Some cities have up to 1/8th of homosexual population, for example Atlanta has an estimated 12.8% of homosexuals:

atlanta

Self-reporting is unreliable

Self reporting as an homo- or bisexual excludes a number of people from the statistics. There are people that had non-heterosexual encounters or relationships only once, or only in the past and consider themselves heterosexual.

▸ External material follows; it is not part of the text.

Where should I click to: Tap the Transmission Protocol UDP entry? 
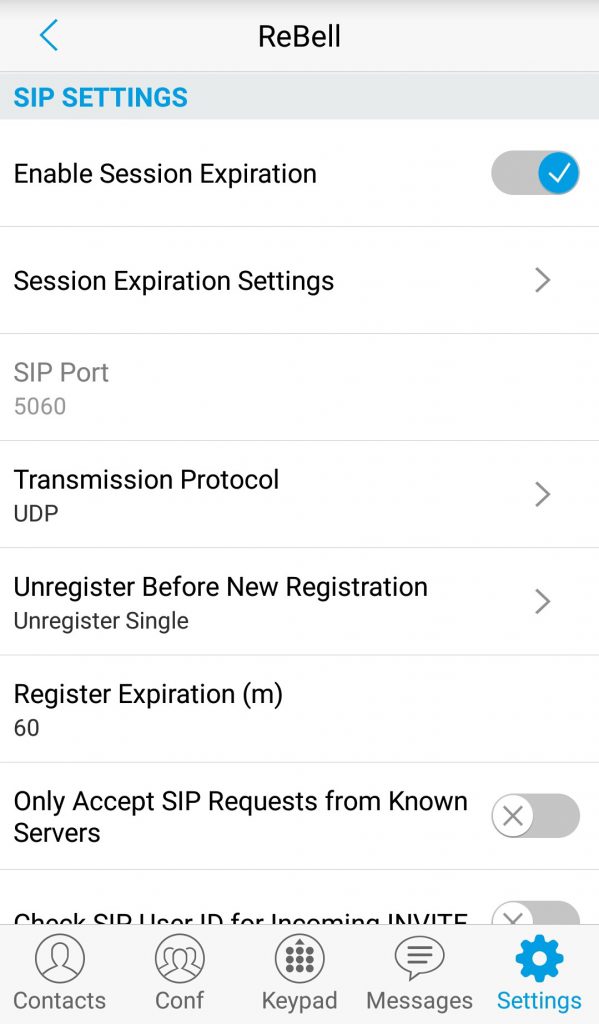[x=299, y=494]
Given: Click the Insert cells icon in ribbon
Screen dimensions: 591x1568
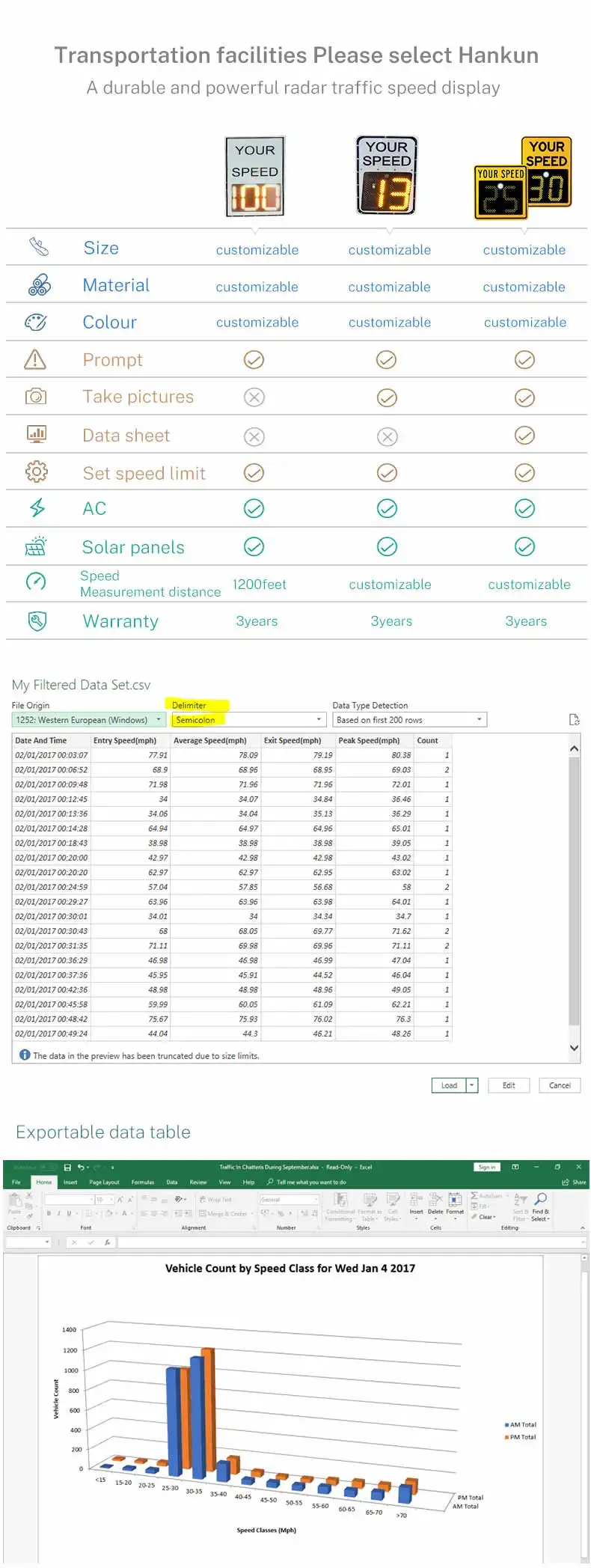Looking at the screenshot, I should (417, 1199).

Among adults who identify as lesbian, gay, or bisexual, bisexuals comprise a slight majority (1.8% compared to 1.7% who identify as lesbian or gay); women are substantially more likely than men to identify as bisexual; estimates of those who report any lifetime same-sex sexual behavior and any same-sex sexual attraction are substantially higher than estimates of those who identify as lesbian, gay, or bisexual. There are also nearly 700,000 transgender individuals in the US. An estimated 19 million Americans (8.2%) report that they have engaged in same-sex sexual behavior and nearly 25.6 million Americans (11%) acknowledge at least some same-sex sexual attraction.

-- How Many People are Lesbian, Gay, Bisexual and Transgender?

There are many degrees of sexual orientation between fully heterosexual and fully homosexual, deciding where the "line" is drawn is subjective (e.g. see the dated Kinsey scale). Some people identify as asexual and it's not clear how they should be considered.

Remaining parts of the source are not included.